Time to advertise public meetings
ONCE again I have just returned home from a public meeting focussing on furthur developing the Health and Well Being Strategy in Sunderland.
Once again I was disappointed at the public’s attendance on the very important matters which were discussed. And although the competent representatives of voluntary organisations along with the local authorities were more than capable of airing issues, there’s no better substitute than the people who are experiencing these problems direct.
This meeting was to highlight methods for interested partners to strive to work alongside each other and improve the quality of people’s lives in the city of Sunderland. Some of the issues discussed were:
l Time Banking, which focuses on people skill-swapping. A very interesting topic, I thought, which I’m sure most of us presently accomplish successfully in some form or another and if so this could have been shared with us.
l Helping Communities to help themselves in a positive way by creating camaraderie renown in the northern communities in times of need.
l Supporting children throughout their journey and transition to adulthood, imperative to our future.
l Supporting people with long-term conditions by highlighting good practise and maybe advising where things could be improved.
l Sharing good health practise in a working environment or advising where things could be improved.
l Advice on how to strengthen social networks.
These were just a few initiatives discussed and I’m sure apply to all of us in one way or another.
I feel if we are to get through the next few years of austerity everything we can do to help each other is vital and sharing predicaments along with suggestions of improvement and good old perseverance to see it through will eventually achieve the much-wanted outcomes.
However, I wonder if all is being done to advertise these events as it’s only due to my own initiative that I manage to keep up with these very important meetings.
Maybe the Council could show more initiative by displaying calendars of the forthcoming public health events in bold advertising in popular places such as supermarkets, doctor’s surgeries, shopping malls or even pubs. That’s if they are genuine in their task to accomplish their mission. Once again, may I advise this is my own personal view and I do not speak on behalf of any other interested party.
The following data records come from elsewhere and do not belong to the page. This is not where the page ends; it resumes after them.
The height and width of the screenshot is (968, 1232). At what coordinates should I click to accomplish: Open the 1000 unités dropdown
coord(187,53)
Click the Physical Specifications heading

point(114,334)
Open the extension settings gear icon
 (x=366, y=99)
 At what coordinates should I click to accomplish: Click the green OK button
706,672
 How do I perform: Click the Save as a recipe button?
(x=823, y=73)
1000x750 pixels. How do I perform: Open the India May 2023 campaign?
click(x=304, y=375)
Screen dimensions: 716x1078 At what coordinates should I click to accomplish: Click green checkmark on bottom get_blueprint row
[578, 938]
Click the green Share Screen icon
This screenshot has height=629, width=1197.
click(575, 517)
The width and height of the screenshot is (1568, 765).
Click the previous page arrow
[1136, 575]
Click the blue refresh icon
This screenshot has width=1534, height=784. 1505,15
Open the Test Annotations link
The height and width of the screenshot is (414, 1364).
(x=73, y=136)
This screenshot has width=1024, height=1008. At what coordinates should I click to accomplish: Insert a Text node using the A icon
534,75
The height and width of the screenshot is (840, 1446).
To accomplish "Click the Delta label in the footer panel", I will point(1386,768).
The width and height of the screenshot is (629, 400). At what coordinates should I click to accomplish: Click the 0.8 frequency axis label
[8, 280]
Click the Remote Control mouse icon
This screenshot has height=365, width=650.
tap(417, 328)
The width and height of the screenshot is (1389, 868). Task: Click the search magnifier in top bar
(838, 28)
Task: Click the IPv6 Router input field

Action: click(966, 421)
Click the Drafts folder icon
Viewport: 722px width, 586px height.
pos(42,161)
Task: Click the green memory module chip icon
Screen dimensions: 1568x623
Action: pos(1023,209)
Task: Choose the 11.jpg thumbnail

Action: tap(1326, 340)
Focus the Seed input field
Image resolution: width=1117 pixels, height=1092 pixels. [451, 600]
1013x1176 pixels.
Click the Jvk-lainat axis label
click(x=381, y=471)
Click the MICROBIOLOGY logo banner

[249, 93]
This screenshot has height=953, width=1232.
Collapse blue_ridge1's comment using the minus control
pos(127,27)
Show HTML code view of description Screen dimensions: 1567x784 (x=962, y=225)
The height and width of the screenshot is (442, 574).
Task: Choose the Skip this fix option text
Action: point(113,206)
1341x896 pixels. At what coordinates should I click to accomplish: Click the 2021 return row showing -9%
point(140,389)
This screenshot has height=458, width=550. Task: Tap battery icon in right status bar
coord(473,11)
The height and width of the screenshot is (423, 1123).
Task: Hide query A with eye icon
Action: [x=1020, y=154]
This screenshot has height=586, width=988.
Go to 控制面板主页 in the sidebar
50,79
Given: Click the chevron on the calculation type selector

Party pays for its own newsletters
G Liddle’s frivolous letter on December 6 accusing Labour councillors Stuart Porthouse and Darryl Dixon’s newsletters of being paid for by all of Sunderland is completely wrong, misleading, and mischievous.
St Chad’s Branch Labour Party newsletters are paid for by local Labour Party members who regularly contribute to branch funds.
It begs the question, how does G Liddle know Sunderland Tories pay for their newsletters?
Councillors Stuart Porthouse and Darryl Dixon
Plain packaging could backfire
I WRITE in response to your article titled ‘Row Over Tobacco claims’, published on December 1.
As someone who has worked in the packaging industry for over 40 years I can assure you that the introduction of plain packaging for tobacco products would undoubtedly make it simpler to copy and consequently increase the volume of counterfeit and fake cigarettes coming onto our streets.
When people look at packaging they often think it is simple, but to those who know the manufacturing processes, tobacco products feature a number of sophisticated and complex markings, some easily identifiable and some for those who need to know.
It stands to reason that a plain package without marks specific to a brand and product will be easier to reproduce.
Imagine a £20 note without the hologram, water mark and other security features. Would it be easier to forge? Of course it would.
While the Government’s aims of reducing the number of young people smoking should be supported the effect of plain packaging could potentially have the opposite effect.
Easy-to-copy packs will increase the number of fake and counterfeit cigarettes on our streets, sold by criminals to anyone who will buy, most likely at a very cheap price.
Will they ask for ID? Will the police and law enforcement agencies welcome the increased work that this will involve? Of course not.
Donate to Grace?
WHY doesn’t Sunderland City Council dedicate the annual Festival of Running – and donate the money raised from the three races – to the Grace House Hospice of Hope appeal?